Images can either drag your rankings down or quietly win you traffic — it depends on how you optimise them. Here are the ten image SEO tactics our team applies to make visuals work as hard as your words, from file names to structured data.

Shuey Shujab
Founder & Head of Growth, Whitehat Agency
· 13 November 2023 · 9 min read
Image SEO strategies for web images — Whitehat Agency

Image SEO is the practice of optimising the images on your site so they help — rather than hurt — your search performance. Done well, it improves load speed, makes your pages accessible, and wins extra visibility in Google Images and AI search.

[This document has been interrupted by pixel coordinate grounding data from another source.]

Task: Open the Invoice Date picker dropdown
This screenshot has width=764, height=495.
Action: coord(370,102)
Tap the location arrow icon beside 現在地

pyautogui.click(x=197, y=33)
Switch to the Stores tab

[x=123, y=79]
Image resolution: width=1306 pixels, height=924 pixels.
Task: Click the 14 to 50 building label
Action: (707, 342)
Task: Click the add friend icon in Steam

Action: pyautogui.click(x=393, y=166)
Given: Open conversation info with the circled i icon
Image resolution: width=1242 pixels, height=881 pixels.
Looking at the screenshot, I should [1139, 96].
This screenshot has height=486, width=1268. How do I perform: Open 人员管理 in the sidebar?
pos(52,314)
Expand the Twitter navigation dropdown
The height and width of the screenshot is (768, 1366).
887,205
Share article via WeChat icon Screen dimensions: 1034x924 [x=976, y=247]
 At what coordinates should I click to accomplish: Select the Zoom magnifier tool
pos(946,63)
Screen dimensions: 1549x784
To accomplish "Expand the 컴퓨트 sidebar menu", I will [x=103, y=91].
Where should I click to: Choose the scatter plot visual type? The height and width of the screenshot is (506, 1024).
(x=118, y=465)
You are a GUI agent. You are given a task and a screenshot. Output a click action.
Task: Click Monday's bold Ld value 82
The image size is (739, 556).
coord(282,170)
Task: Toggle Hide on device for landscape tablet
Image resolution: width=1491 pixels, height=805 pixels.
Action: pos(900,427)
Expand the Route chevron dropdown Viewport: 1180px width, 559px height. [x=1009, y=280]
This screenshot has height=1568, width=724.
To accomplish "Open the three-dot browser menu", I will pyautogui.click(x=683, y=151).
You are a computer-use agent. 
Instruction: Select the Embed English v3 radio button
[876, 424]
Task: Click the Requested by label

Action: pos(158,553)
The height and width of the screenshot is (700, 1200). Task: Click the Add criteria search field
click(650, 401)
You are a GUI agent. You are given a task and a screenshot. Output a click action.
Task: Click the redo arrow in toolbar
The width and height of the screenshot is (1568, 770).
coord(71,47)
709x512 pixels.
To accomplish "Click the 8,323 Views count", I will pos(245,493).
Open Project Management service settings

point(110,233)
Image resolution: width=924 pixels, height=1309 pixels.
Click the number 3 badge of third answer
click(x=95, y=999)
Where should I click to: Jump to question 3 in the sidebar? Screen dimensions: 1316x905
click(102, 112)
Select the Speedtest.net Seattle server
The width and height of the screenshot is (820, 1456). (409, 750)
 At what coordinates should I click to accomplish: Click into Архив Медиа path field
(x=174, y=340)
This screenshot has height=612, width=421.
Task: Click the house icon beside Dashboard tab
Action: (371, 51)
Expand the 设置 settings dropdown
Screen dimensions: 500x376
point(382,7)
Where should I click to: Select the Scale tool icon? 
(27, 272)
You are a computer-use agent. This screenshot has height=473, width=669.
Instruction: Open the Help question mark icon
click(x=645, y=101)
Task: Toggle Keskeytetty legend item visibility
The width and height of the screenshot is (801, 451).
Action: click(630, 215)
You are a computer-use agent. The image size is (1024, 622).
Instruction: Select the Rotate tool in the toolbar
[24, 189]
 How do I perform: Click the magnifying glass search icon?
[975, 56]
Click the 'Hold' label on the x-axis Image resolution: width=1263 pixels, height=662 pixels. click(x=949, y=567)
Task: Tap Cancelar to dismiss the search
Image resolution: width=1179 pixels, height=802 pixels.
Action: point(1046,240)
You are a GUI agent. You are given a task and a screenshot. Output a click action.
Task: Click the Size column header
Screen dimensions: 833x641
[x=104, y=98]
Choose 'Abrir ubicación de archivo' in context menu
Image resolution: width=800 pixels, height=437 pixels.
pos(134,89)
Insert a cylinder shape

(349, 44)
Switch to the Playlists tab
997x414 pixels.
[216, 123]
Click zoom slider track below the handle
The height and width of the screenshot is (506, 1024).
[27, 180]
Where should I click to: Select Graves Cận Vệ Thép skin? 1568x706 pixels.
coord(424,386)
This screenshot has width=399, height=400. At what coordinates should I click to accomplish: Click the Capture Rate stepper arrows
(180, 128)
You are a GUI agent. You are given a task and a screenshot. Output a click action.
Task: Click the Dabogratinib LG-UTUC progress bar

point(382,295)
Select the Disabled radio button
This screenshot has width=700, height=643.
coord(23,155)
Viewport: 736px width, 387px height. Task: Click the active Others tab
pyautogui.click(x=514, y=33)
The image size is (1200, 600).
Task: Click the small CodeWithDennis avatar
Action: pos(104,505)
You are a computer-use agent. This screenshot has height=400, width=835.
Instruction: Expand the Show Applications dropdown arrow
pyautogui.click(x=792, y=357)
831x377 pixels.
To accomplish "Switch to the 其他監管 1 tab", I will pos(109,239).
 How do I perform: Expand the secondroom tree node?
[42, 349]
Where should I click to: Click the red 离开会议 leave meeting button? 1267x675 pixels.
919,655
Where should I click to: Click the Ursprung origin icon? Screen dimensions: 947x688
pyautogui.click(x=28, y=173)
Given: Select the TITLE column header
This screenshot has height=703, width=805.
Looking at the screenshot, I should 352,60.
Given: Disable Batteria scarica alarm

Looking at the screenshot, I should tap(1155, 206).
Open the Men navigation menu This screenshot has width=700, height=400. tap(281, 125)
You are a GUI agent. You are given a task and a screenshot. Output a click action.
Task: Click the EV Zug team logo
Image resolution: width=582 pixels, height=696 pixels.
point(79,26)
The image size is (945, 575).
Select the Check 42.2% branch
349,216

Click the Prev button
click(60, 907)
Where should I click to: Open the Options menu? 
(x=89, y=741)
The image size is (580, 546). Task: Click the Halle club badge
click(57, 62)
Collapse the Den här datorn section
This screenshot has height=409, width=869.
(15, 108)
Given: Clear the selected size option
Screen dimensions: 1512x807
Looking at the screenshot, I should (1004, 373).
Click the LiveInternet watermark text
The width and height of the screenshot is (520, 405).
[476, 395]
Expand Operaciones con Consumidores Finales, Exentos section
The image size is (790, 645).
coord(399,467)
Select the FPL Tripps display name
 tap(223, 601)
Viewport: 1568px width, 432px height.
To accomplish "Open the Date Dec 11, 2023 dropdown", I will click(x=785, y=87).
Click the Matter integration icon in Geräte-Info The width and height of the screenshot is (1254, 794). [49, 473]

Done badly, oversized, unlabelled images quietly slow your site and waste a ranking opportunity.

In a visual web, your images should work as hard as your words. Here are the ten tactics our SEO team applies to make that happen.

The double win

Optimised images do two jobs at once: they speed up your site (a ranking factor) and they earn their own visibility in image search. Most businesses capture neither.

Why image SEO matters more than people think

Images affect rankings on two fronts. They shape user experience — crisp, relevant visuals keep people engaged — and they affect performance, because heavy images are the most common cause of a slow page. Since speed is a confirmed ranking factor, unoptimised images cost you twice. Optimise them and you improve engagement and rankings together.

1. Choose the right images

Start with relevance and quality. Pick high-resolution images that genuinely support your content and add value for the reader. Visuals that complement the message lift engagement and retention; decorative filler does neither. Quality and relevance are the foundation everything else builds on.

2–3. Optimise file names and alt text

Two of the highest-impact, lowest-effort tactics:

  • Descriptive, keyword-rich file names. Rename files before uploading. "seo-agency-sydney.jpg" tells search engines what the image shows; "IMG_001.jpg" tells them nothing.
  • Meaningful alt text. Alt text gives search engines context and makes images accessible to people using screen readers. Describe the image accurately and include a keyword sparingly — readability for assistive tech comes first.

4–5. File type, size and load speed

Format and weight decide how fast your images load — and therefore how fast your page does.

  • Choose the right file type. JPEG for photographs, PNG where you need transparency, and SVG for logos and icons that must scale without losing quality. Modern formats like WebP compress further.
  • Reduce file size. Compress every image to cut weight without visible quality loss. Faster pages mean better engagement, lower bounce rates and stronger rankings.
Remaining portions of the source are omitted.